I would like to hit about 175. I think I can comfortably maintain that and I think it's doable for me to reach it. But that will be a total loss of 95 pounds. Holy smokes. I'm down 14 from where I started less than a month ago. It's not the best way to lose weight, but I'll take the jump start. Now that I'm eating my loss has slowed to 2-3 pounds a week, and I anticipate it will slow further here in the next week or so as I continue to eat balanced, healthy portions.
This is something in my control. I can't change my genetics. But if this is what is going on, I will do everything in my power to fight. Now, when I'm still young and pretty healthy. As heavy as I am I have no co-morbidity. No high blood pressure, no full-blown diabetes, no high cholesterol. None of the things I should have. I've maintained a weight in the morbid obesity range for something like 13 years now. And I've gained 20 + in the last 2 1/2. Stress on the job and sitting on my butt most days and eating whatever, whenever I wanted will do that to a person.
Like I said, I don't believe our path is predetermined. I think it's a matter of what path you choose to take that will lead to a natural outcome. Some better than others. I choose the path of health. I know there will be a LOT of hurdles in my way. A LOT of obstacles to over come and push through which is why I'm sitting here writing tonight. I want something to come back to. Something to read when the clarity I have in this moment becomes foggy. I want to remember that I determine my fate. That I am in control of my choices and the path I walk. And I am not alone. Frank is super supportive. My kids are supportive. My friends are supportive. And now, hopefully, my trainer(s) will be supportive. I have a great doc who I trust. And the beginnings of a game plan. I am on my way.

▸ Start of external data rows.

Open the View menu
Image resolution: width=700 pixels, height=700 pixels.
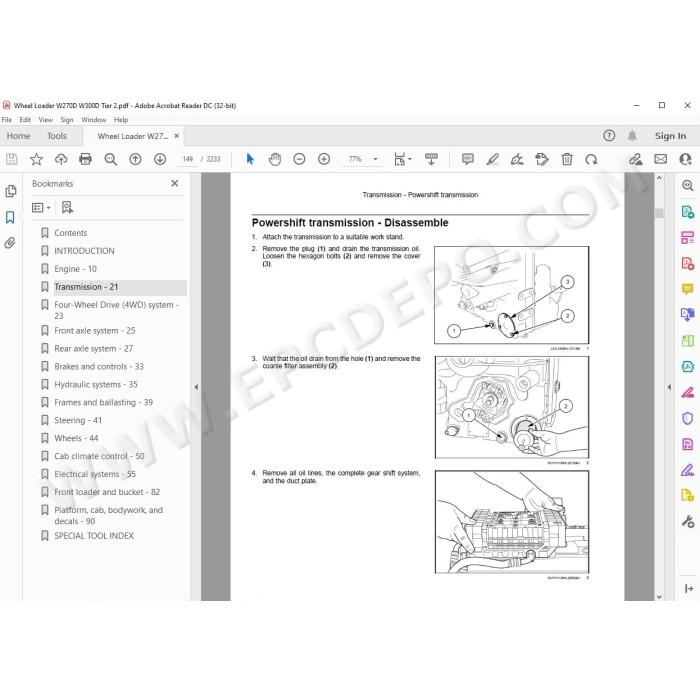(45, 120)
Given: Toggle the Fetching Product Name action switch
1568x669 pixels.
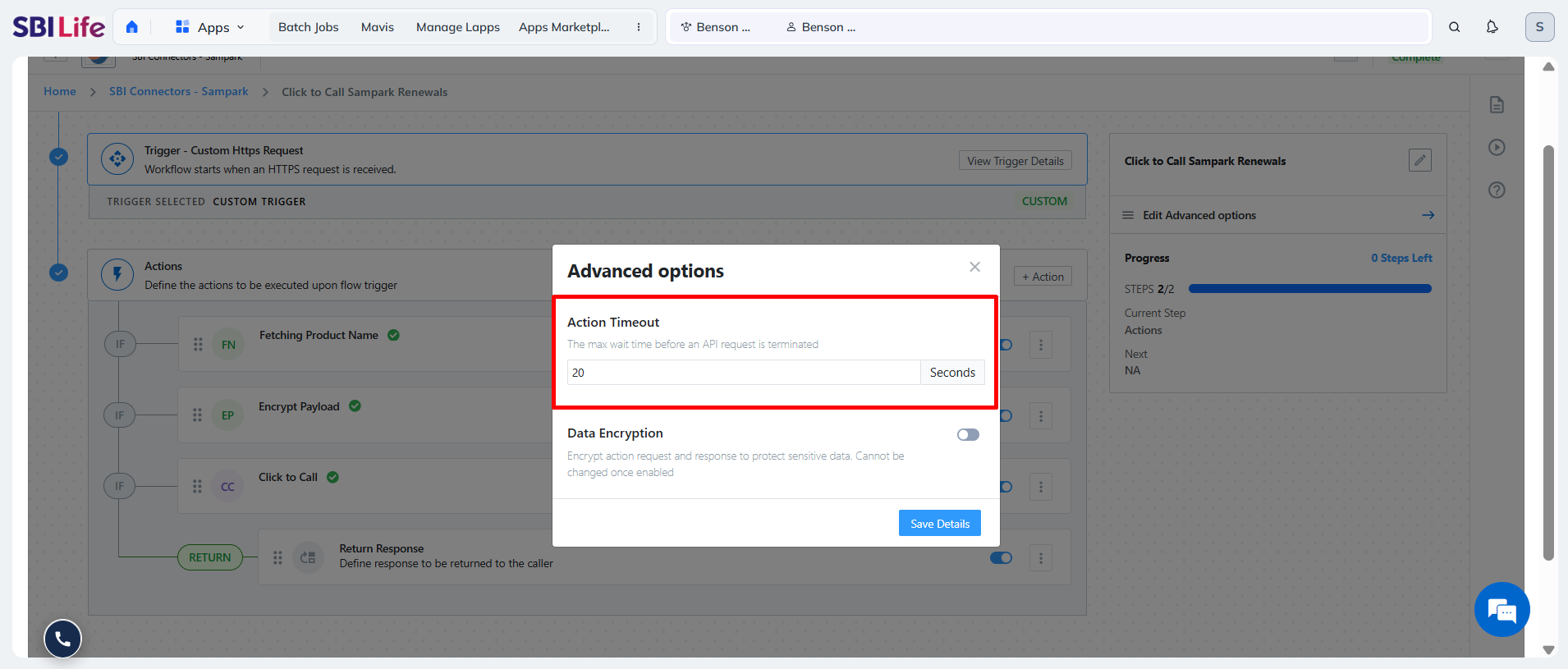Looking at the screenshot, I should [x=1006, y=345].
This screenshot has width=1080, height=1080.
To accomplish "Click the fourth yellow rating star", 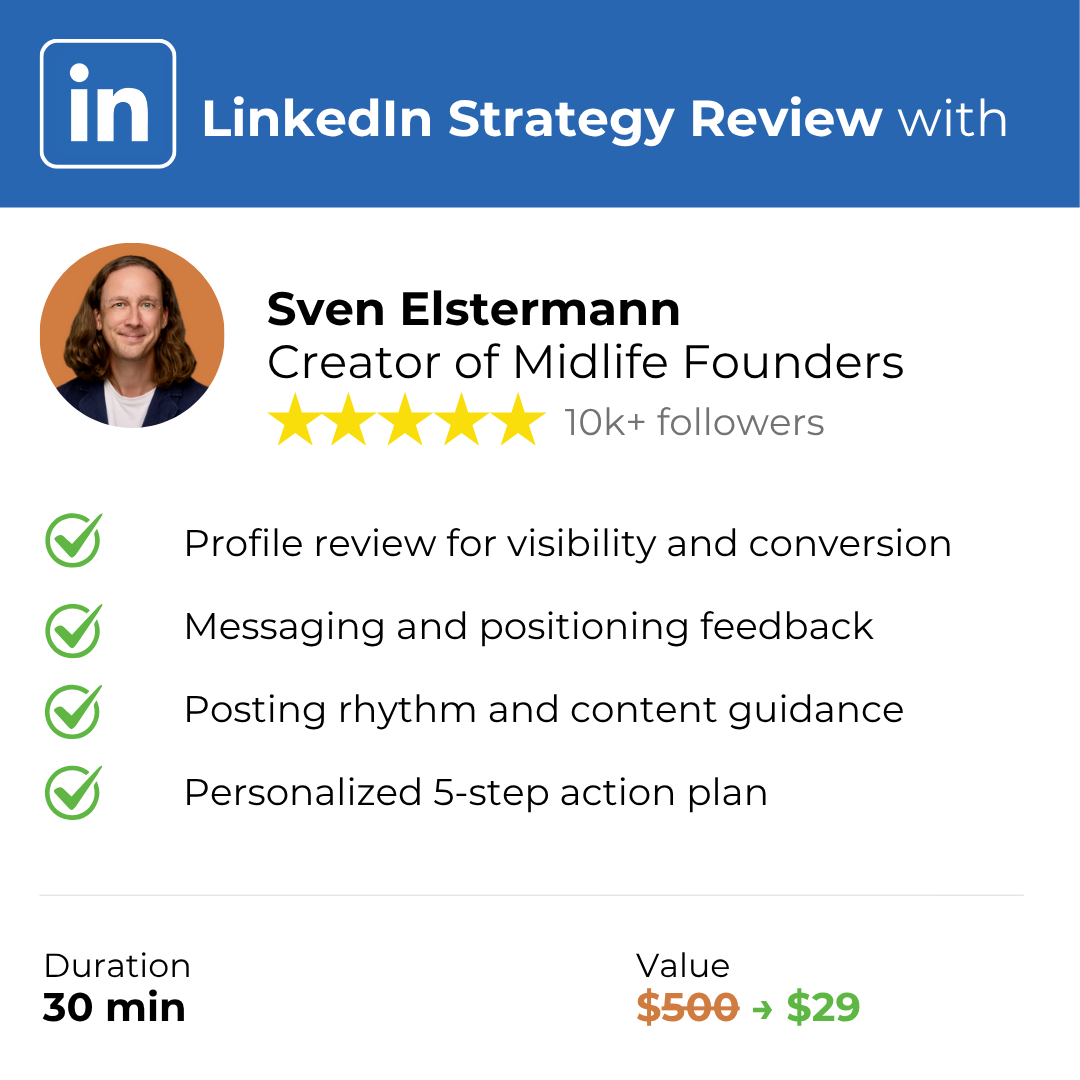I will coord(461,419).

Walking up that incline was so cathartic. One step at a time, even when I thought I couldn't do it, even when my heart was beating faster than I could catch my breath, I kept putting one foot in front of the other. 10 steps, 40 steps, 80 steps, 180 steps. The top. I just didn't let myself stop. And by going forward I found success. Every little success counts. It will be the same in this journey. One step at a time, forging ahead. Check back in from time to time as I journey back to health.